Per confermare le osservazioni cliniche dei loro studi “naturalistici” Gino Serra e colleghi stanno ora per concludere, presso il Dipartimento NESMOS, La Sapienza di Roma e presso la Clinica Psichiatrica dell’Università di Sassari, uno studio clinico controllato (RCT). Tuttavia, i risultati dei loro studi “naturalistici” forniscono informazioni sufficienti per poter suggerire fin da ora (in attesa dei risultati del RCT) l’uso della memantina nei pazienti con disturbo bipolare, che non rispondono ai trattamenti attualmente in uso per la terapia e profilassi della malattia maniaco-depressiva.

Per quanto riguarda gli effetti collaterali e le interazioni tra farmaci, un’accurata review di Jones del 2010 dei dati sulla sicurezza e tollerabilità della memantina (dati derivati da metanalisi, European SPCs, pubblicazioni EMEA) conferma l’eccellente profilo di tollerabilità e sicurezza del farmaco, sia che venga usato in monoterapia sia in combinazione con altri farmaci, con un profilo di eventi avversi indistinguibile da quello del placebo.

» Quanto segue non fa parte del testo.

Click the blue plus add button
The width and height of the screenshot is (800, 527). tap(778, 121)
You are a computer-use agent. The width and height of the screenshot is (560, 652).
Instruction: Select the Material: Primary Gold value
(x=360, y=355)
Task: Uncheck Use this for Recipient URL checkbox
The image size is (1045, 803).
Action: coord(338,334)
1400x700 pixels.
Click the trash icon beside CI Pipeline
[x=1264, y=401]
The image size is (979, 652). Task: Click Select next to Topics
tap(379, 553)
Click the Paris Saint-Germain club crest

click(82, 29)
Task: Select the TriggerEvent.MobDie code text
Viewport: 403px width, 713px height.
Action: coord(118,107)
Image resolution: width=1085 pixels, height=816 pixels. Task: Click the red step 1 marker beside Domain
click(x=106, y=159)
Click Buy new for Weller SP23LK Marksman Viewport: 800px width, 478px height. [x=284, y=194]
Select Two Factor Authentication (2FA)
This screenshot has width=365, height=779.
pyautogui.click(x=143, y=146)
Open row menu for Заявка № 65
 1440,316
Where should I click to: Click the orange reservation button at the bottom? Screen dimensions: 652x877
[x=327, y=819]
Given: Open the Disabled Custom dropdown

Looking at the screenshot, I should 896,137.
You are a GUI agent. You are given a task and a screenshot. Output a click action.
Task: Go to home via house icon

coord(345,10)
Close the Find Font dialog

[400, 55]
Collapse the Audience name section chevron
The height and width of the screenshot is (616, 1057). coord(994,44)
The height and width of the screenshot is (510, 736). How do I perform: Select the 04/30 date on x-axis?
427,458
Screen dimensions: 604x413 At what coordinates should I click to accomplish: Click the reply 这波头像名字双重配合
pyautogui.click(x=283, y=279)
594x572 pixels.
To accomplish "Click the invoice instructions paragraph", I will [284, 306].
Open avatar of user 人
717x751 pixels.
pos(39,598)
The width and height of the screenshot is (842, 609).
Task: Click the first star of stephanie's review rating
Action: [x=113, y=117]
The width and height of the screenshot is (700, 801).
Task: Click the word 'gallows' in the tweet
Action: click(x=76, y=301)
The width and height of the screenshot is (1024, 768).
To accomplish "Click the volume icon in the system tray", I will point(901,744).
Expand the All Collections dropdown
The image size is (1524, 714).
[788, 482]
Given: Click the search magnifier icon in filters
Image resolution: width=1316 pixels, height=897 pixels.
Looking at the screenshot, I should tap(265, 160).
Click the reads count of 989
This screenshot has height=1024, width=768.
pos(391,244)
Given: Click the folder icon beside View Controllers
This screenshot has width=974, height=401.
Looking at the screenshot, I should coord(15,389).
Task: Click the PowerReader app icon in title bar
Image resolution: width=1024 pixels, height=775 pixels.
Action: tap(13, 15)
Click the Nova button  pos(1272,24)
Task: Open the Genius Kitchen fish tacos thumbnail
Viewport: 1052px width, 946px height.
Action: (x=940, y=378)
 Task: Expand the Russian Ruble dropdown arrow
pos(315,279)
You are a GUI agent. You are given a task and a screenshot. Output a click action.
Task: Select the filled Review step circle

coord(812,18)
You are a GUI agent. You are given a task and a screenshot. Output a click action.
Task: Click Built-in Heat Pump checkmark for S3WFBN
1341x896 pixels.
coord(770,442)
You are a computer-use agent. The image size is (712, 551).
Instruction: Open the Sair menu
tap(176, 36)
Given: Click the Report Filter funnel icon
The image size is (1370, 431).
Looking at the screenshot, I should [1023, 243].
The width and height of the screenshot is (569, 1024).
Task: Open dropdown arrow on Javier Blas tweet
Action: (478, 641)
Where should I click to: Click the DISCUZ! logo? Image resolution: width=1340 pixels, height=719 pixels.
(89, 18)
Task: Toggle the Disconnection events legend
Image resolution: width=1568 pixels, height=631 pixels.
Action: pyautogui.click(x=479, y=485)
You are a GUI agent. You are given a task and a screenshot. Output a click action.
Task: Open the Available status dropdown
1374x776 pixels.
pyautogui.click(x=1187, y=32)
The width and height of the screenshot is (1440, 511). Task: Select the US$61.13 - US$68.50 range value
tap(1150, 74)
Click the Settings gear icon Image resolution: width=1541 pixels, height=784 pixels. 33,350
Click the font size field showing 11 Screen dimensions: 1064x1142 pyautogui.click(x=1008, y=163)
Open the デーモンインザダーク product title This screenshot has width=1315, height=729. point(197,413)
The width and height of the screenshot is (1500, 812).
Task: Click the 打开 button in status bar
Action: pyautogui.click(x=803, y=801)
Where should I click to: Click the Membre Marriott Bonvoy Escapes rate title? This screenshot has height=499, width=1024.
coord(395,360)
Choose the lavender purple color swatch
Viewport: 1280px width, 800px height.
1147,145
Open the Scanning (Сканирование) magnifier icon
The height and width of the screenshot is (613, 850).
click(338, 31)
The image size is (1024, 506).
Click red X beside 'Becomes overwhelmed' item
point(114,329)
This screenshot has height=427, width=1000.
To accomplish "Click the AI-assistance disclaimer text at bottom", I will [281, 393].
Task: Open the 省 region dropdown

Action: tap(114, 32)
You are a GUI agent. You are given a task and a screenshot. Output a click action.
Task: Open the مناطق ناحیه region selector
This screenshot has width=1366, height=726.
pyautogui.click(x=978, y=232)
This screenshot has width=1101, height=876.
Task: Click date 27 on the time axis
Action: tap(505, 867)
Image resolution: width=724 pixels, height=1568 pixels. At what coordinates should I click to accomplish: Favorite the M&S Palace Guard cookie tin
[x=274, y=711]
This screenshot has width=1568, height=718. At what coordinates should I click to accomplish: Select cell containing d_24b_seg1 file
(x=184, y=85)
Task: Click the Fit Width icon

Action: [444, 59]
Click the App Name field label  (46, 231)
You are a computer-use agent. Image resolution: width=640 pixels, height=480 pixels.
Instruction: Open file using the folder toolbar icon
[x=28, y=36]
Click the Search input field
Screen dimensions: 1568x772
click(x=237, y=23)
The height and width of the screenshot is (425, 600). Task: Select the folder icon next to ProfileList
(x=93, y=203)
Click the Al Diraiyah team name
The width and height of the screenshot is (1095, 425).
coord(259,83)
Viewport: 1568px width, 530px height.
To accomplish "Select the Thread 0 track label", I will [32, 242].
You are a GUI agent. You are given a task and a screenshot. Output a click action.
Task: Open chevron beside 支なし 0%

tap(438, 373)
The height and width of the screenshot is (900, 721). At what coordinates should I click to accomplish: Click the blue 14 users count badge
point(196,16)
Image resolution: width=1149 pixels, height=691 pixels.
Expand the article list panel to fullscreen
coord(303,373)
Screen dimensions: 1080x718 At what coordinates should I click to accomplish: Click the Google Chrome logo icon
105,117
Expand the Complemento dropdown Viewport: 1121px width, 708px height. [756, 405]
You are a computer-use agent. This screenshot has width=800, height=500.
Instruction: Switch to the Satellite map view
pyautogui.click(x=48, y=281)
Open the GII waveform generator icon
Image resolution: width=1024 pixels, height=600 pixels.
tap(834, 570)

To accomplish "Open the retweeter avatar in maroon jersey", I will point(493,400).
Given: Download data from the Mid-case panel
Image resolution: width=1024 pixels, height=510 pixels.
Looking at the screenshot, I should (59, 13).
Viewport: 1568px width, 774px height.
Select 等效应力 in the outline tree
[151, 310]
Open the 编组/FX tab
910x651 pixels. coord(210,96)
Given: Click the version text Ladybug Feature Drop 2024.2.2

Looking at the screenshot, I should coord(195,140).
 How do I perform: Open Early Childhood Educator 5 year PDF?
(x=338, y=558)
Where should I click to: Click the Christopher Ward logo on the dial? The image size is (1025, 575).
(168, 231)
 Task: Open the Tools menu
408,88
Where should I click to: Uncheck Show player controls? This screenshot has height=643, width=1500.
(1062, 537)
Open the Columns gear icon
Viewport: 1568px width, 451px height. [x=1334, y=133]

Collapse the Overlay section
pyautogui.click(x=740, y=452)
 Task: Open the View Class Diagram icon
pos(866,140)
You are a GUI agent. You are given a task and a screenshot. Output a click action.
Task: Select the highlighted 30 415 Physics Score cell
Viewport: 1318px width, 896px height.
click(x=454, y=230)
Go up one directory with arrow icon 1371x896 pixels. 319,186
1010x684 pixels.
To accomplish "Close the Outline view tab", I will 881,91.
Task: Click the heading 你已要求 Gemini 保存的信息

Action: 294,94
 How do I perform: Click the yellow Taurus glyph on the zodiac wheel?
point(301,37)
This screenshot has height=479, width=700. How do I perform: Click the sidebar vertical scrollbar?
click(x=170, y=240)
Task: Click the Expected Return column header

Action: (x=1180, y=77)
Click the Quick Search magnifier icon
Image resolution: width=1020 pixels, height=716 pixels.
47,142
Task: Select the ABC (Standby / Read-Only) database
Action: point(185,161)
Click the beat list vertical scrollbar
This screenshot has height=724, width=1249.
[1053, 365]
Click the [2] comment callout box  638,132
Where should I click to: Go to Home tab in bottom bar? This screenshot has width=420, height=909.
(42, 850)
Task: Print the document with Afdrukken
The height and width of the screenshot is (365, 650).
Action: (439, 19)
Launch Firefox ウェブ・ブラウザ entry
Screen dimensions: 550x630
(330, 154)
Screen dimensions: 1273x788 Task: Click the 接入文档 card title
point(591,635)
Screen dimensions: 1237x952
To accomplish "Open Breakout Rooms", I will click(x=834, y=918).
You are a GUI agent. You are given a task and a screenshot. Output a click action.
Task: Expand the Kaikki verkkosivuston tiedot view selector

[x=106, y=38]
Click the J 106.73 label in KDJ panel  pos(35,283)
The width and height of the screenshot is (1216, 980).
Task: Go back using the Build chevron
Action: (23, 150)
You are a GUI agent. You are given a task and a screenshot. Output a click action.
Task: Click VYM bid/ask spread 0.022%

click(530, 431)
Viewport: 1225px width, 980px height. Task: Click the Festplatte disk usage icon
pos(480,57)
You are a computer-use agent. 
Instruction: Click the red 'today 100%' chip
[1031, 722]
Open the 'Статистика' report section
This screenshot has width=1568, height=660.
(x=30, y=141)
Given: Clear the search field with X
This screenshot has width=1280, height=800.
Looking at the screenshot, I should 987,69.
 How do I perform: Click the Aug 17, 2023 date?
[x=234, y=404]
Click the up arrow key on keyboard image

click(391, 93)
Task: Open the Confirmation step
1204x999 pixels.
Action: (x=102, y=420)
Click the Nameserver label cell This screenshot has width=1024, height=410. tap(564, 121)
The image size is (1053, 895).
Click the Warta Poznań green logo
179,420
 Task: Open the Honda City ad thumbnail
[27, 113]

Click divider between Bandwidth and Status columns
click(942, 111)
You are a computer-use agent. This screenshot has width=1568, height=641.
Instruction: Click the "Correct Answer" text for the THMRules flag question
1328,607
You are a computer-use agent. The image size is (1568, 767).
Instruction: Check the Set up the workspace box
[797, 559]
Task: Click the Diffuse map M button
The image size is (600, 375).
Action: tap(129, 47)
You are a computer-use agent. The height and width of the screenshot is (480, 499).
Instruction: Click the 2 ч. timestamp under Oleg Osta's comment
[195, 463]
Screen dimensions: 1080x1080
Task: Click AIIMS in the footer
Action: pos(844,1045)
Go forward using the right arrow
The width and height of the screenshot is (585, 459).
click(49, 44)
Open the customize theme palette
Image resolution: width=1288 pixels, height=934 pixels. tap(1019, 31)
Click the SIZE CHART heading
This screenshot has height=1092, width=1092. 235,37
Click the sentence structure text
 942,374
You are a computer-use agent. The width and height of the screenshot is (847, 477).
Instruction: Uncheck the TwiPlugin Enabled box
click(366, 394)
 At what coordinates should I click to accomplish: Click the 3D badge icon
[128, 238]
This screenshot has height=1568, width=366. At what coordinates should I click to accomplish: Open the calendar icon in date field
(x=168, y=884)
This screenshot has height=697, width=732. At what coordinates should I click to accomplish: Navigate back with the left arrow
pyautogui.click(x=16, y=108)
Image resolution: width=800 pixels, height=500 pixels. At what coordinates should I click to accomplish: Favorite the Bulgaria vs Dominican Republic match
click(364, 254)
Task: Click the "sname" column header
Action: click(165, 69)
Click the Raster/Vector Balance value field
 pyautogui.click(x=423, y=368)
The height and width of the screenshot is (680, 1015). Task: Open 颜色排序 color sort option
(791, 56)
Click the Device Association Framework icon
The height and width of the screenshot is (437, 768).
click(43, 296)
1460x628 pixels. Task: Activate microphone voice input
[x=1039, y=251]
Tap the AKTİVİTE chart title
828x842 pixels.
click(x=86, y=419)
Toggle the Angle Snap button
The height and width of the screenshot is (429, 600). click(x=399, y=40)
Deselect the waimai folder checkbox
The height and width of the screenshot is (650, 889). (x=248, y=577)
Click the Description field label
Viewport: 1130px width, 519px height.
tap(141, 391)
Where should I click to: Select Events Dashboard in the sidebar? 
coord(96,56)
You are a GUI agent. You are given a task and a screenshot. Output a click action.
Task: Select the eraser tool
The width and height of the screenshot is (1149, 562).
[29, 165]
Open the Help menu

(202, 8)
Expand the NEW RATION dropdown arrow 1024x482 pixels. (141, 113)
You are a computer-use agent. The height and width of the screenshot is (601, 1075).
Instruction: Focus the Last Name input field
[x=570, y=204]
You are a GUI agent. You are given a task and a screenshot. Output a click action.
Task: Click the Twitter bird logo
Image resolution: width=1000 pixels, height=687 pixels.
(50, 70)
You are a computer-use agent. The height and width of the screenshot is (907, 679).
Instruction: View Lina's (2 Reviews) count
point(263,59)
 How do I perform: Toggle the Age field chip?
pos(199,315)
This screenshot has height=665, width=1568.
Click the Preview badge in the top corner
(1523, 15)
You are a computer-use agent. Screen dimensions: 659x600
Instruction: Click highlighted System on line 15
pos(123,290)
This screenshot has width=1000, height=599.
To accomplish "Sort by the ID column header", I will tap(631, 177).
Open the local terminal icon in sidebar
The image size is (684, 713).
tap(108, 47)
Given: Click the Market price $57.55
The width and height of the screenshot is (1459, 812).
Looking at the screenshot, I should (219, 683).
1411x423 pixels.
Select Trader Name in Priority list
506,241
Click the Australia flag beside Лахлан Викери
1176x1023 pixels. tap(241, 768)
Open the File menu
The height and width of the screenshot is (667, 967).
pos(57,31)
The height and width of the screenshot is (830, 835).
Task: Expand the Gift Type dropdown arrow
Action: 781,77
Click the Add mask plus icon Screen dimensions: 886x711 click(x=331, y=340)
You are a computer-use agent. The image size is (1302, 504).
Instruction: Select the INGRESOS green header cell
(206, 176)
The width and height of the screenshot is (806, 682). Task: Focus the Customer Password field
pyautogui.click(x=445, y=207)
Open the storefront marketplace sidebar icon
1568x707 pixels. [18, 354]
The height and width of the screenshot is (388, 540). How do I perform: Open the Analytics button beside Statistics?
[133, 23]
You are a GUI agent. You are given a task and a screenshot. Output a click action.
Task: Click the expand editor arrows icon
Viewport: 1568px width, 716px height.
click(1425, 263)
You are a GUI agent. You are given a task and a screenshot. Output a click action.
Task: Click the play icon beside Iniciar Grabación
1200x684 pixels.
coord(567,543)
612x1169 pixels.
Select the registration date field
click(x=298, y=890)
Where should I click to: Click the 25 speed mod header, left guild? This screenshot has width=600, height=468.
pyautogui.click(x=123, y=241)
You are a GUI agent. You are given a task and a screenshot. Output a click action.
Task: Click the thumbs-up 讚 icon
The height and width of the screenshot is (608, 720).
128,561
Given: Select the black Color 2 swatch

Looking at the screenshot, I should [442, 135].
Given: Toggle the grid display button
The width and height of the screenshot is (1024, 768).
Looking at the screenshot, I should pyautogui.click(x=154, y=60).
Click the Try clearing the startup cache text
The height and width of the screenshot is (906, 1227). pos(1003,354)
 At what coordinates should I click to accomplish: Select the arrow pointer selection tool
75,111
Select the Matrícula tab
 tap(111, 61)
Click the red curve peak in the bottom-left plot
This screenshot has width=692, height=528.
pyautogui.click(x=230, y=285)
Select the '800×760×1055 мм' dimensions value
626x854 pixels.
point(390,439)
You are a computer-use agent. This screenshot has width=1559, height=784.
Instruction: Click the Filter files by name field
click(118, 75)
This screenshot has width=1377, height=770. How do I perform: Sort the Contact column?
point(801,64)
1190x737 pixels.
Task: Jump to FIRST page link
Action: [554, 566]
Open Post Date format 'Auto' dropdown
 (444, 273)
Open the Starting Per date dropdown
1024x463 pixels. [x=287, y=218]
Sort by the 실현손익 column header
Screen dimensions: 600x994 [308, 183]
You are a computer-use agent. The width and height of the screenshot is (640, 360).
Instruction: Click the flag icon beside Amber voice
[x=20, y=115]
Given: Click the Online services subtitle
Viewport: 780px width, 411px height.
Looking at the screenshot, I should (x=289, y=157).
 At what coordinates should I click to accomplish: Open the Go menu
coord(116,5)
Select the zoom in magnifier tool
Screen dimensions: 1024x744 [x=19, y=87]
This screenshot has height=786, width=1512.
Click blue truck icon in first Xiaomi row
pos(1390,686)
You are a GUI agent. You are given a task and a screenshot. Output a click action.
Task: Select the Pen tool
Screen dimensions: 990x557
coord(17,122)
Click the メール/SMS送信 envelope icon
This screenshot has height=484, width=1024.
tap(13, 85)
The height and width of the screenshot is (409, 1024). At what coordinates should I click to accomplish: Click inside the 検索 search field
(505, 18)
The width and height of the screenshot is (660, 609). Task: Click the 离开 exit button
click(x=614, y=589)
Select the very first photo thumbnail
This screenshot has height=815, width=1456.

Gli effetti collaterali sono generalmente di lieve o moderata entità, e sono rappresentati da vertigini, stitichezza, cefalea, ipertensione e sonnolenza. L’incidenza di effetti collaterali è leggermente inferiore a quella riscontrata con il placebo.

Le precauzioni e le controindicazioni sono poche. Si raccomanda cautela nella somministrazione a pazienti epilettici o con storia di convulsioni o presenza di fattori di rischio per convulsioni. Una supervisione cardiologica è opportuna nei pazienti con infarto del miocardio, scompenso cardiaco congestizio e ipertensione non controllata.

Non ci sono controindicazioni assolute all’uso della memantina, fatta eccezione ovviamente per i soggetti allergici al farmaco o agli eccipienti delle formulazioni farmaceutiche. Tuttavia, per la mancanza di esperienza clinica, se ne sconsiglia l’uso nei pazienti con grave insufficienza epatica.

Per quanto riguarda la interazione tra farmaci, la memantina non deve essere somministrata in associazione con altri bloccanti del recettore NMDA come amantadina, ketamina o destromorfano, perché potrebbero manifestarsi fenomeni psicotici. La memantina inoltre può aumentare gli effetti dei farmaci antiparkinsoniani come L-DOPA, dopamino-agonisti e anticolinergici. Al contrario, potrebbe ridurre gli effetti dei neurolettici e dei barbiturici. Il farmaco infine potrebbe influenzare l’effetto dei miorilassanti come baclofen e dantrolene.